◆ **Directions for this task**
Every entry, from first to last, is to be written out exactly.

____ Provided material

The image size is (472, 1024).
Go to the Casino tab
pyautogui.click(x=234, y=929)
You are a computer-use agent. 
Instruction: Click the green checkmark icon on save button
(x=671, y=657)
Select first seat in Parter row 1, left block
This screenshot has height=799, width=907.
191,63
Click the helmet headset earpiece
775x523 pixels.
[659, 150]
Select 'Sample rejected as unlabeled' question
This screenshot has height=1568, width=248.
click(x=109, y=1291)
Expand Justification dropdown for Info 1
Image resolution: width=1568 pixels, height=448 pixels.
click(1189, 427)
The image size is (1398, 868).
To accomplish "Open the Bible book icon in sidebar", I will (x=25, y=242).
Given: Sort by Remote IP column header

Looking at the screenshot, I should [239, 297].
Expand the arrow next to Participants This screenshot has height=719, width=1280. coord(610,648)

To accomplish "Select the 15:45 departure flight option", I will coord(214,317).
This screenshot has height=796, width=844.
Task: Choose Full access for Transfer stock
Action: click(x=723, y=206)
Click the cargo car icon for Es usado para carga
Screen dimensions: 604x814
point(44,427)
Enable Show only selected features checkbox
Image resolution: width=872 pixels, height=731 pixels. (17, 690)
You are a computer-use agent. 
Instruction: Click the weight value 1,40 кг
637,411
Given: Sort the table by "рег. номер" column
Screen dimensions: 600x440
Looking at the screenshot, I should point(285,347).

________

◆ **Solution below**
The image size is (472, 1024).
Go to the Casino tab
pyautogui.click(x=234, y=929)
You are a computer-use agent. 
Instruction: Click the green checkmark icon on save button
(x=671, y=657)
Select first seat in Parter row 1, left block
This screenshot has height=799, width=907.
191,63
Click the helmet headset earpiece
775x523 pixels.
[659, 150]
Select 'Sample rejected as unlabeled' question
This screenshot has height=1568, width=248.
click(x=109, y=1291)
Expand Justification dropdown for Info 1
Image resolution: width=1568 pixels, height=448 pixels.
click(1189, 427)
The image size is (1398, 868).
To accomplish "Open the Bible book icon in sidebar", I will (x=25, y=242).
Given: Sort by Remote IP column header

Looking at the screenshot, I should [239, 297].
Expand the arrow next to Participants This screenshot has height=719, width=1280. coord(610,648)

To accomplish "Select the 15:45 departure flight option", I will coord(214,317).
This screenshot has height=796, width=844.
Task: Choose Full access for Transfer stock
Action: click(x=723, y=206)
Click the cargo car icon for Es usado para carga
Screen dimensions: 604x814
point(44,427)
Enable Show only selected features checkbox
Image resolution: width=872 pixels, height=731 pixels. (17, 690)
You are a computer-use agent. 
Instruction: Click the weight value 1,40 кг
637,411
Given: Sort the table by "рег. номер" column
Screen dimensions: 600x440
Looking at the screenshot, I should point(285,347).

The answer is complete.